*** Opening Supplied text ***
Veterinary care for kittens
Talk to your vet about the following treatments for your kittens:
Flea and worming treatments - may be recommended for kittens as young as two days old, depending on the risk to the kittens and any treatment the queen had during pregnancy.
Vaccinations - The protection provided by the queen's colostrum fades when the kittens are eight to nine weeks old, leaving them vulnerable to disease. So ask your vet when the kittens can start a course of vaccinations.
Neutering - The queen can be neutered while she is still with or feeding the kittens as long as the surgical wound will not be affected by enlarged mammary glands. Fortunately the spay wound will normally be on her side. You do not need to wait until her milk has dried up, though it is usually best to wait until the kittens are no longer dependent on her and neuter her when the kittens are around eight weeks old. The queen can get pregnant again as early as one or two weeks after giving birth, so it is sensible to get her neutered promptly.
*** Closing Supplied text ***
*** Opening Data ***
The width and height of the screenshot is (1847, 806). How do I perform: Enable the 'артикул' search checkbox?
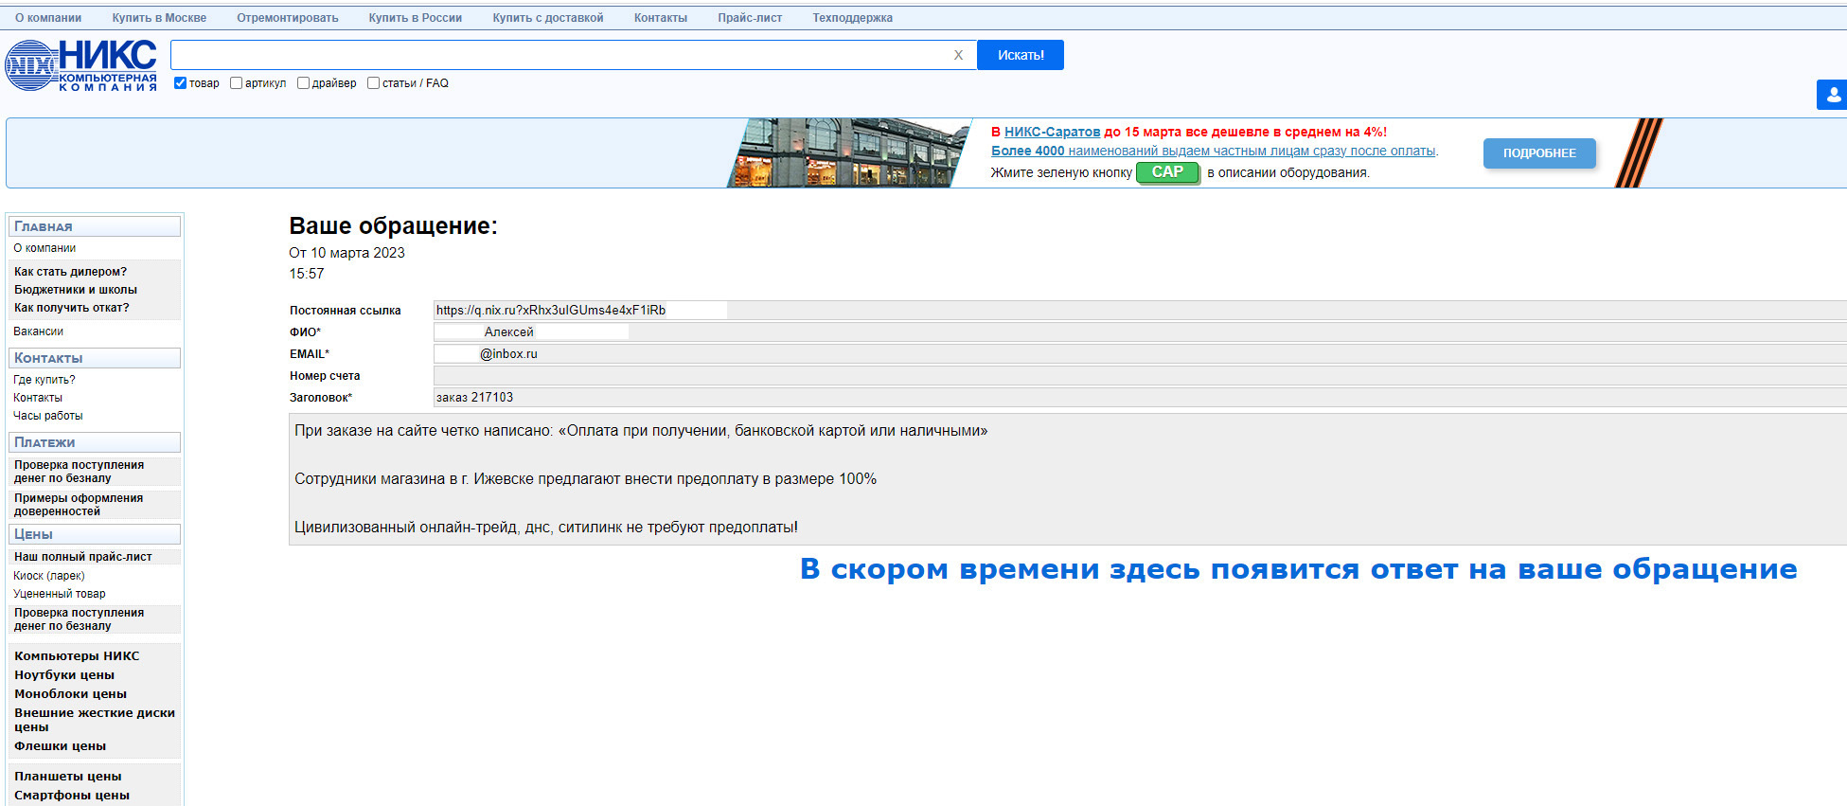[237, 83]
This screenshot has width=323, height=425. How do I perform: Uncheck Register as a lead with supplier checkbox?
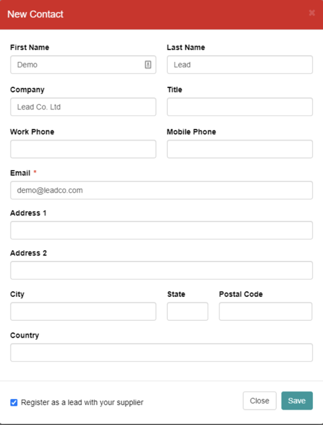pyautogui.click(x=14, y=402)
*** Closing Data ***
**Exercise aim:**
Answer these questions from the kitten care text:
(a) How young can kittens be when flea and worming treatments may be recommended?
(b) At what age does the protection from the queen's colostrum fade?
(c) How soon after giving birth can the queen get pregnant again?
You can set the material aside.

**Response to this exercise:**
(a) As young as two days old.
(b) When the kittens are eight to nine weeks old.
(c) As early as one or two weeks after giving birth.